Dell’s documentation on the R530 and the PERC H730P leaves a lot to be desired, especially when it comes to the contradictory nature of the information on hand. This Dell community post from 2019 shows just how confusing it can be as a result. In it, the OP laments that they are “Still in disbelief, with how much money I paid for this Gen-12 server, that I have to reboot to take a hot-swap drive offline in preparation for replacement!” Whether that was true of the idrac firmware installable at the time is unclear, but that’s not the only area of confusion as this belief carries on in this community post from 2021, in which a DellEMC employee states “If it is iDRAC8 then you can do it from iDRAC but need a system reboot. You can also do it from PERC configuration utility during boot.” And, just to add in injury to insult, this Dell EMC PowerEdge RAID Controller 9 User’s Guide H330, H730, and H830 article only defines Hot Swapping and tells you it is only possible if the controller supports it and the drives match.
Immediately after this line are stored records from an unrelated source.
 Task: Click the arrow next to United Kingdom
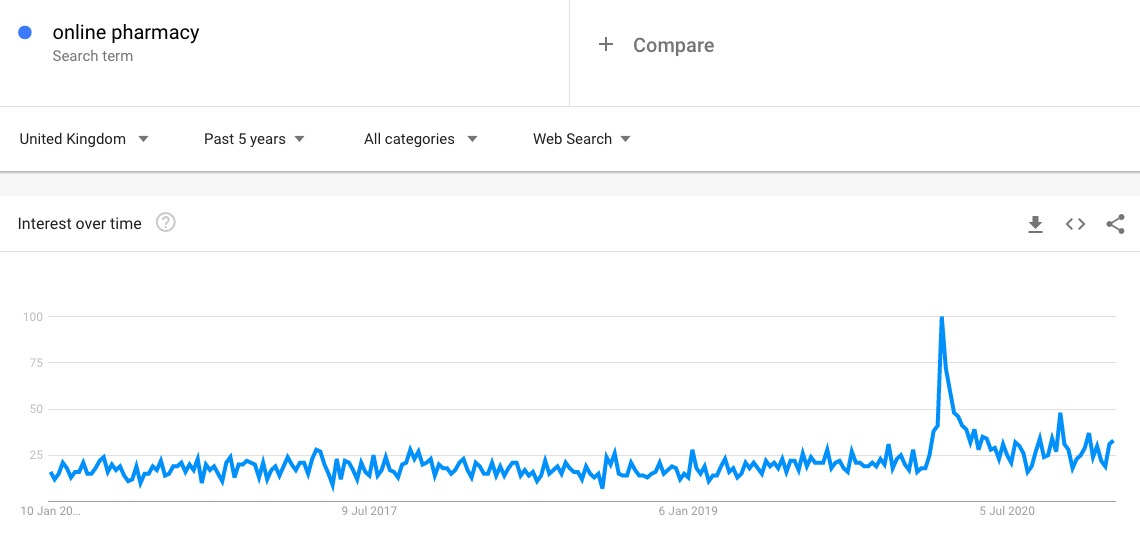coord(143,139)
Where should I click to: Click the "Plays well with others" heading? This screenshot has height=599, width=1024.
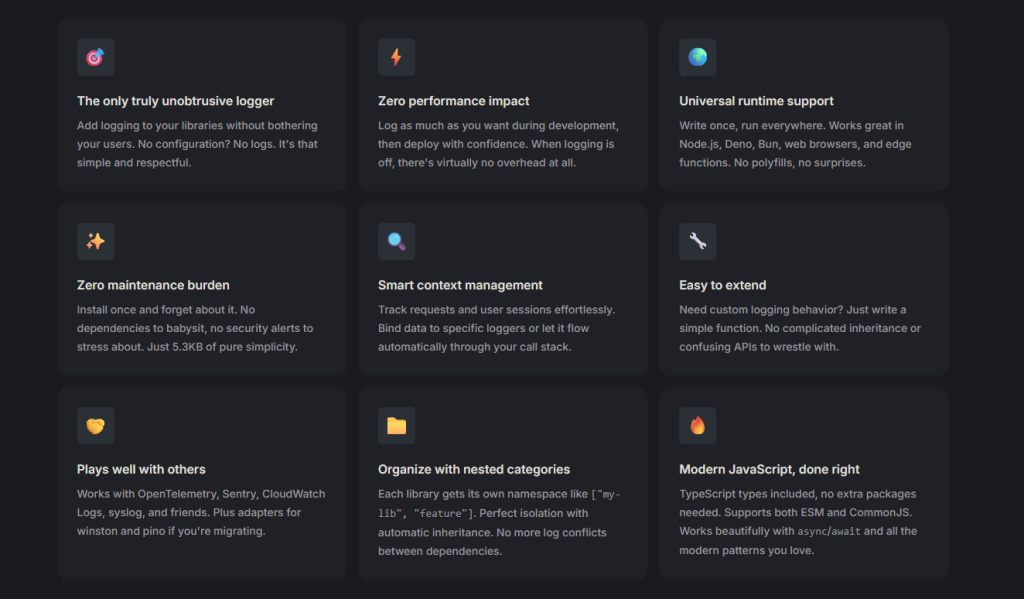pos(141,469)
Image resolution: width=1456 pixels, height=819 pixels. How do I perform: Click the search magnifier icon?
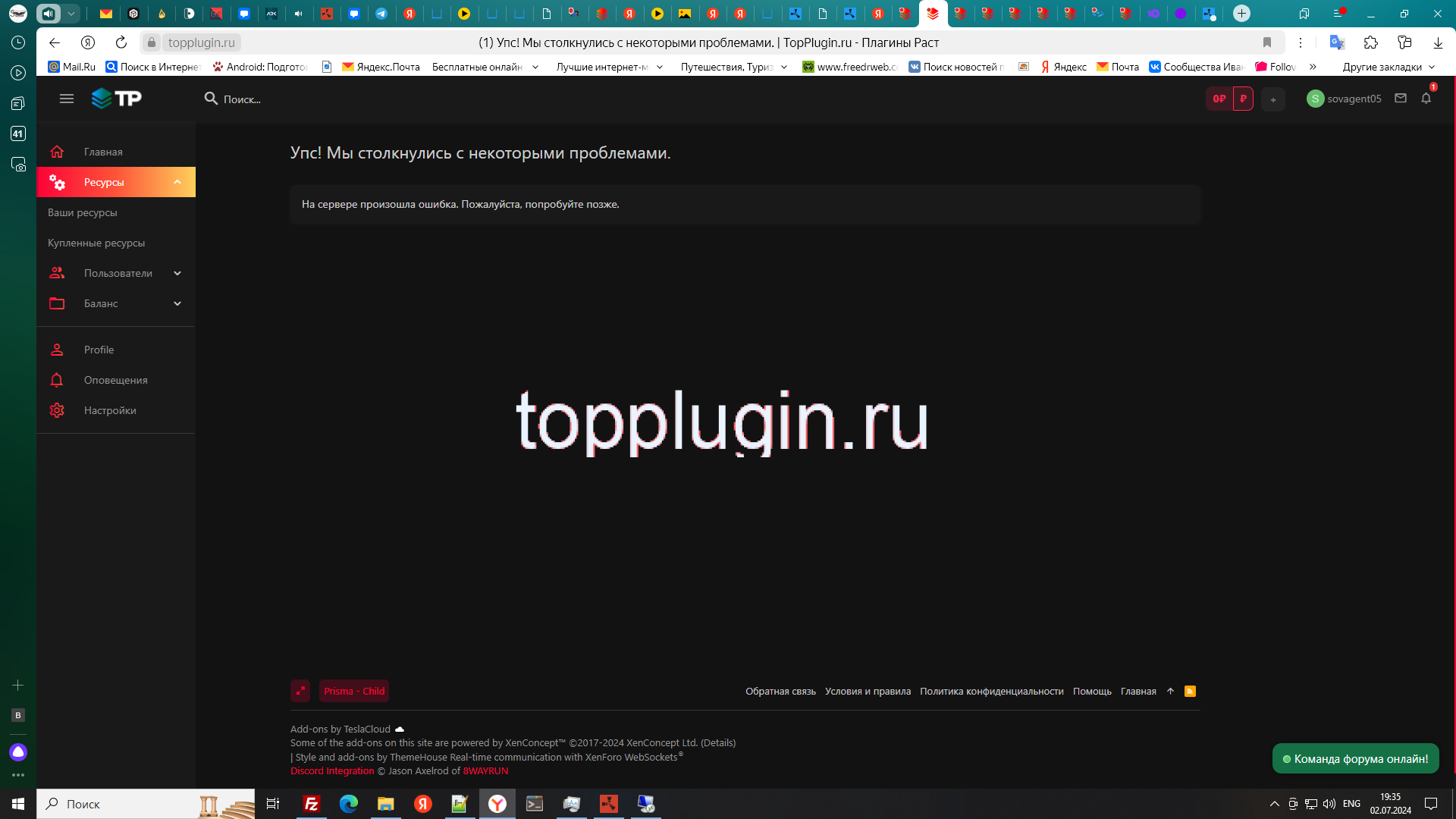pos(210,99)
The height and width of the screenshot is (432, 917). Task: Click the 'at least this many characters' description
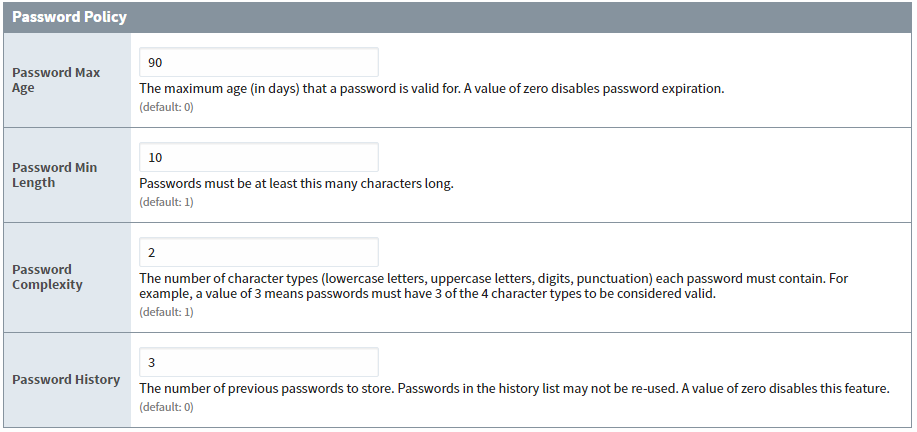(x=297, y=184)
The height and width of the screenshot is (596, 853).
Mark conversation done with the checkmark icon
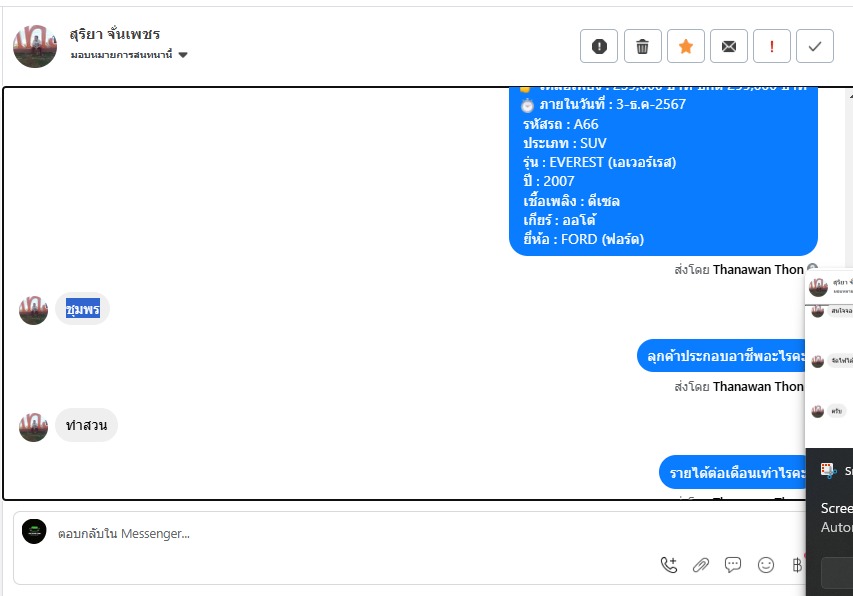tap(814, 46)
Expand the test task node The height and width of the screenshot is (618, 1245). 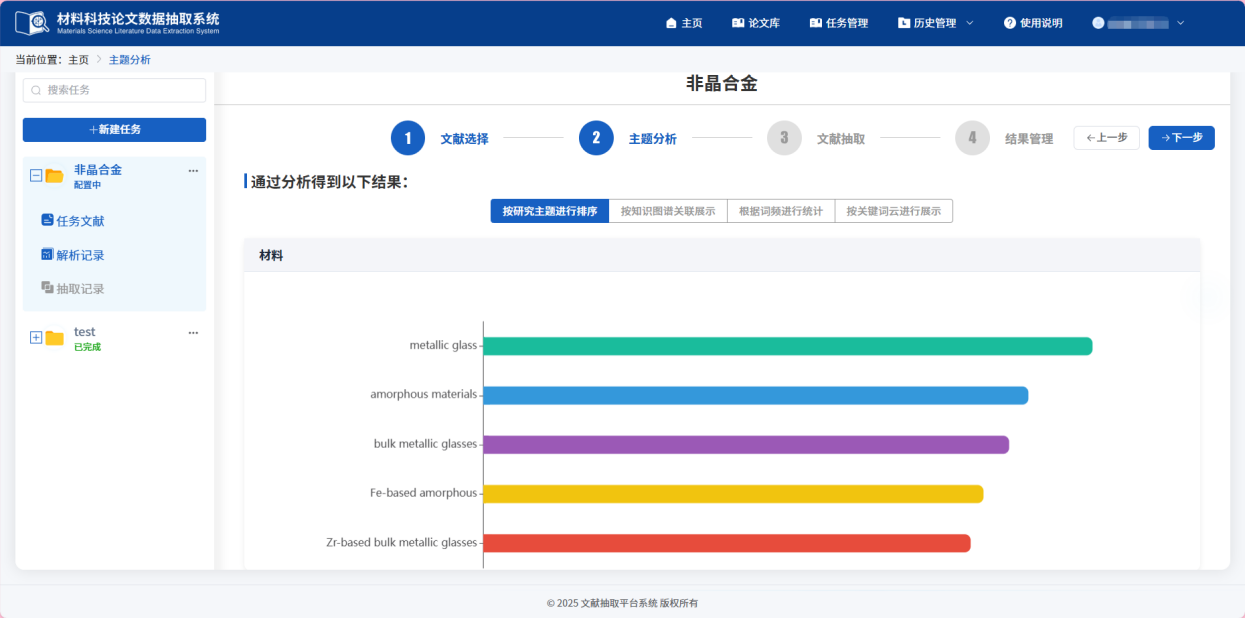point(35,337)
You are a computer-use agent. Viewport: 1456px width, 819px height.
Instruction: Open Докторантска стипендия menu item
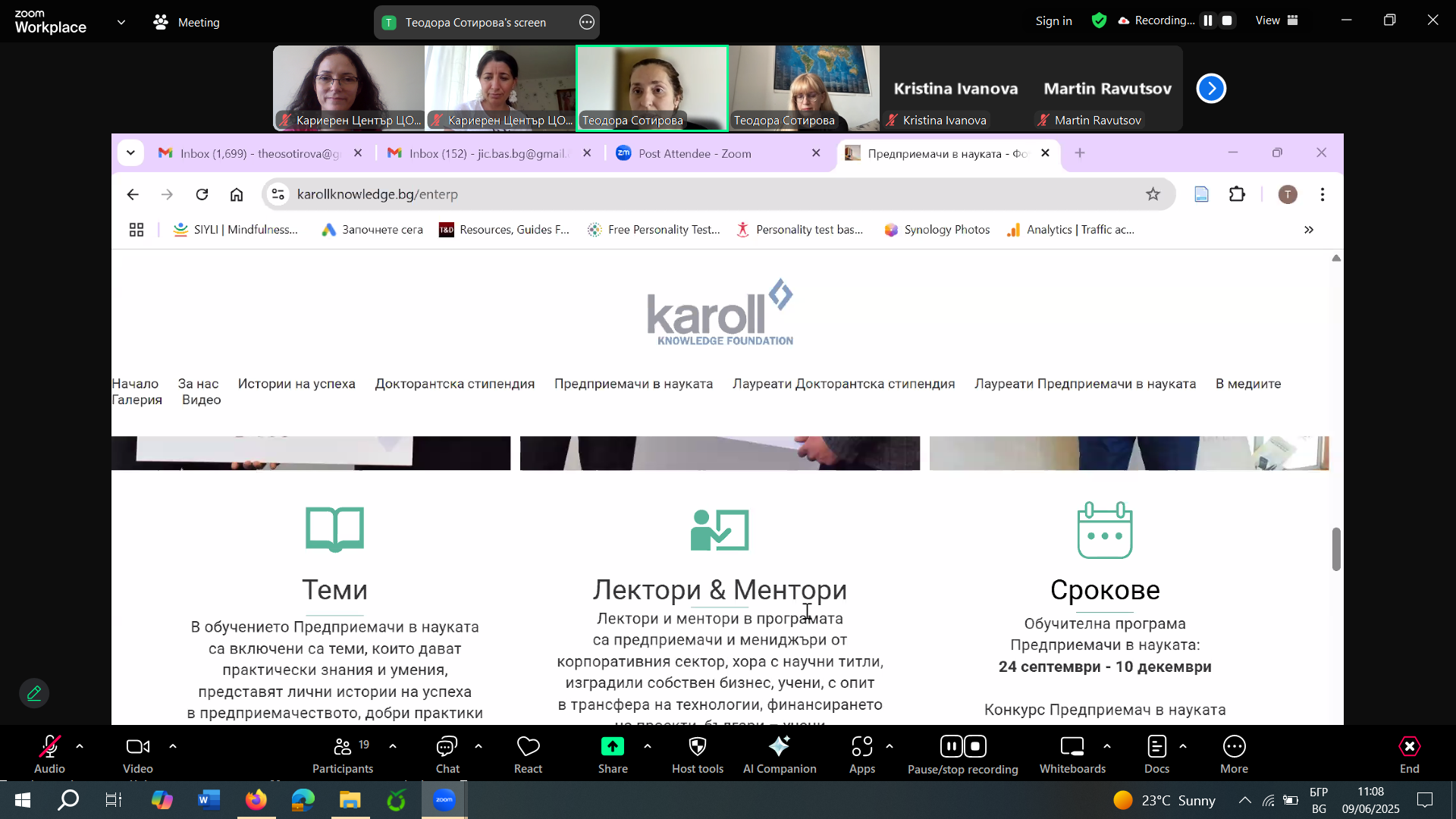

This spec sheet for the R530 from Dell lists a variety of different RAID controller options available for the R530, but says nothing about whether any of the controllers support hot swap.  This continues on this Dell spec sheet for the H730P which still mentions nothing about hot swap, mentioning only hot spare. In several places online I found mention of the R530 supporting Hot Plug, rathe than Hot Swap (though it does point readers to the owners manual).

Is there any hope?

The Dell PowerEdge R530 owners manual is the first place we really see any hope that the server does, in fact, support hot swap, both in the “Front Panel Features” and in the “Installing a hot-swap hard drive” sections.  Okay. That’s great. Now what? Dell lays out one option in this article titled “PowerEdge HDD: How to physically replace an HDD (Hot Swap procedure).” Finally!

By this point, it would be easy to rush into the replacement process. But there are pre-requisites that could be easily missed in a rush, and one option to ensure those are completed are laid out in this article titled “Dell PowerEdge: How to switch offline a hard disk using OpenManage Server Administrator

Can this be done Using racadm?

Yes, and no.

On a Windows Server, using Admin permissions, you can run the following :

  • racadm storage get pdisks
    • The results will look something like this :
      • Disk.Bay.0:Enclosure.Internal-0-1:RAID.Integrated.1-1
    • Copy and paste the entire line for the drive that is in imminent failure.
  • racadm raid forceoffline:Disk.Bay.#.Enclosure.Internal.#-#:RAID.Integrated.#-#
    • Remember, everything after forceoffline: will be copied and pasted from the appropriate line from the get pdisks command.
  • If all goes well, the results will include something along the lines of :
    • STOR094 : The storage configuration operation is successfully completed and the change is in pending state.
      • Those last few words are important : change is in pending state. Now, read further on :
      • To apply the configuration operation immediately, create a configuration job using the –realtime option.
  • racadm jobqueue create RAID.Integrated.#-# -s TIME_NOW –realtime
    • Note that the #-# portion is simply the text from :RAID in the racadm storage get pdisks line.
    • If the operation is successful, it will read as follows :
      • RAC1024: Successfully scheduled a job.
        Verify the job status using “racadm jobqueue view -i JID_XXXX” command.
        Commit JID = JID_#########
    • racadm jobqueue view -i JID_#########
    • Continue re-running this command until the Percent Complete=[100]

Technically, the job is done and you can use several different options to view the state of the disks and confirm that the disk is offline. Once replaced, the array should detect it is in a degraded state and begin rebuilding with the new drive. But, how do you know? This is where racadm fails us. As far as I know, there is no way to query the state of the rebuild with racadm. But you can do it with omreport :

  • omreport storage pdisk controler=#
    • Look for the State, and the Progress to confirm that it is rebuilding, and then you can monitor the % complete.

And that’s it! A successful hot swap of a hard drive in a RAID array with no reboot on a Dell PowerEdge R530 with a PERC H730P.